### Texto extraído

Ana Cristina Pereira (em Kosice) in Público on-line
Um dos países que mais tem colocado entraves à entrada de refugiados oriundos de África e do Médio Oriente assume hoje a presidência da União Europeia
Gente de todo o lado tenta perceber o que tem uma pitoresca aldeia da região de Presov, no Este da Eslováquia. No virar do século, quando Vladimír Ledecký foi eleito presidente de Spisský Hrhov, o desemprego atingia 100% dos residentes de etnia cigana. Agora, 70% têm trabalho.
Ledecký já perdeu a conta aos europeus que quiseram ver, com os próprios olhos, a sua estratégia de integração, que combina acesso a emprego, habitação e educação. “Só fazemos o nosso trabalho”, diz.“Vamos criar um centro de treino para quem quer aprender com a nossa experiência.”
Ninguém sabe ao certo qual é o número de europeus de etnia cigana. Estima-se que somem 12 milhões, o que é mais do que o total da população de 20 Estados-membros da União Europeia. Têm maior peso na Roménia, na Bulgária, na Hungria, na Eslováquia. Segundo a Agência Europeia dos Direitos Fundamentais, nenhuma outra minoria é tão desfavorecida e marginalizada. Ainda nesta terça-feira, a Comissão Europeia pediu um empenhamento renovado na sua integração.

### Conjunto de dados
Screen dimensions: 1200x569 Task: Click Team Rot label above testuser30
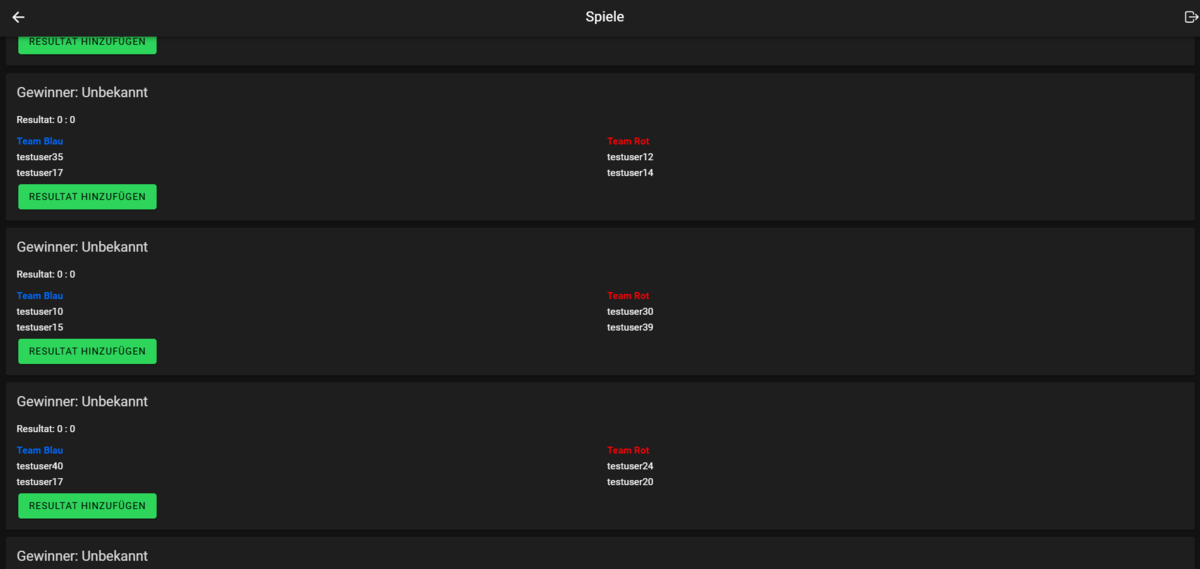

--

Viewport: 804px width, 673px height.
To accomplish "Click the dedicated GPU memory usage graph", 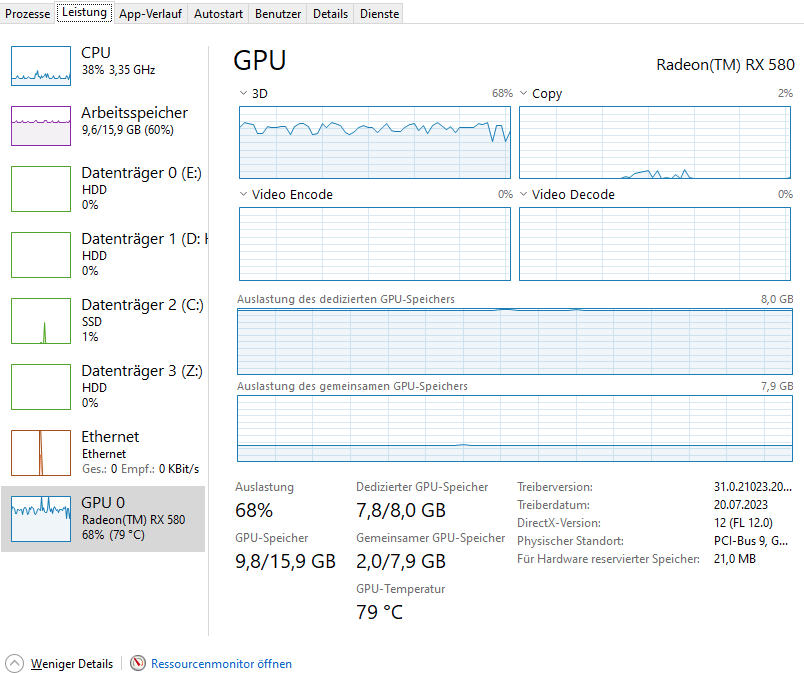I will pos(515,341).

---

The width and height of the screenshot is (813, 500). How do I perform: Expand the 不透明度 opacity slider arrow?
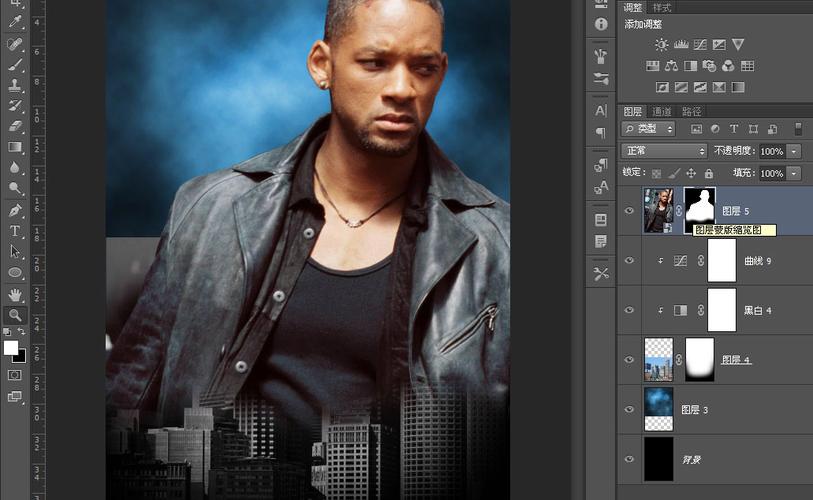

### Tarefas a realizar
[1] Enumere todos os países mencionados pelo nome no texto sobre a integração dos ciganos.
[2] Reproduza o trecho do texto sobre a integração dos ciganos que começa nas palavras "Ledecký já perdeu" e termina após "na sua integração.".
Não é necessário recorrer à listagem.

### Resultados por tarefa
[1] Eslováquia, Roménia, Bulgária, Hungria

[2]
Ledecký já perdeu a conta aos europeus que quiseram ver, com os próprios olhos, a sua estratégia de integração, que combina acesso a emprego, habitação e educação. “Só fazemos o nosso trabalho”, diz.“Vamos criar um centro de treino para quem quer aprender com a nossa experiência.”
Ninguém sabe ao certo qual é o número de europeus de etnia cigana. Estima-se que somem 12 milhões, o que é mais do que o total da população de 20 Estados-membros da União Europeia. Têm maior peso na Roménia, na Bulgária, na Hungria, na Eslováquia. Segundo a Agência Europeia dos Direitos Fundamentais, nenhuma outra minoria é tão desfavorecida e marginalizada. Ainda nesta terça-feira, a Comissão Europeia pediu um empenhamento renovado na sua integração.